ECLI:NL:RBDHA:2022:8485

Rechtbank Den Haag

Datum uitspraak
27 juli 2022
Publicatiedatum
24 augustus 2022
Zaaknummer
SGR 21/4100
Instantie
Rechtbank Den Haag
Type
Uitspraak
Rechtsgebied
Bestuursrecht
Procedures
  • Eerste aanleg - enkelvoudig
Rechters
Vindplaatsen
  • Rechtspraak.nl
AI samenvatting door LexboostAutomatisch gegenereerd

Afwijzing aanvraag verklaring van vakbekwaamheid voor arts door de minister voor Medische Zorg

In deze zaak heeft de Rechtbank Den Haag op 27 juli 2022 uitspraak gedaan in het beroep van eiser tegen de afwijzing van zijn aanvraag voor een verklaring van vakbekwaamheid door de minister voor Medische Zorg. Eiser had zijn aanvraag op 9 maart 2021 ingediend, maar deze werd afgewezen. Het bezwaar dat eiser hiertegen indiende, werd op 25 mei 2021 ongegrond verklaard door de minister. Tijdens de zitting op 27 juli 2022 heeft de rechtbank de zaak behandeld, waarbij zowel eiser als zijn gemachtigden aanwezig waren, evenals vertegenwoordigers van de minister.

De rechtbank oordeelde dat eiser niet had aangetoond dat hij een klacht had ingediend over de toetsafname bij de Radboud Universiteit, waar hij de toets had moeten afleggen. De rechtbank benadrukte dat het de verantwoordelijkheid van eiser was om eventuele klachten over de toetsafname in te dienen bij de toetsafnemende organisatie, die een specifieke klachtenprocedure had. Aangezien eiser deze mogelijkheid niet had benut, kon de minister niet anders dan de aanvraag afwijzen op basis van het door eiser betwiste resultaat van de toets.

[Opgeslagen gegevens]:
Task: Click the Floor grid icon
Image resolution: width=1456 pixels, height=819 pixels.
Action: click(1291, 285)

...

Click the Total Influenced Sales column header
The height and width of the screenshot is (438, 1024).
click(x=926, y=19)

[De opdrachten]:
a) Op welke datum verklaarde de minister volgens het fragment het bezwaar van eiser ongegrond?
b) Werk het stuk uit het fragment van "In deze zaak" tot "van de minister." bij door "gemachtigden" te veranderen in "advocaten".

[De antwoorden]:
a) Op 25 mei 2021.

b)
In deze zaak heeft de Rechtbank Den Haag op 27 juli 2022 uitspraak gedaan in het beroep van eiser tegen de afwijzing van zijn aanvraag voor een verklaring van vakbekwaamheid door de minister voor Medische Zorg. Eiser had zijn aanvraag op 9 maart 2021 ingediend, maar deze werd afgewezen. Het bezwaar dat eiser hiertegen indiende, werd op 25 mei 2021 ongegrond verklaard door de minister. Tijdens de zitting op 27 juli 2022 heeft de rechtbank de zaak behandeld, waarbij zowel eiser als zijn advocaten aanwezig waren, evenals vertegenwoordigers van de minister.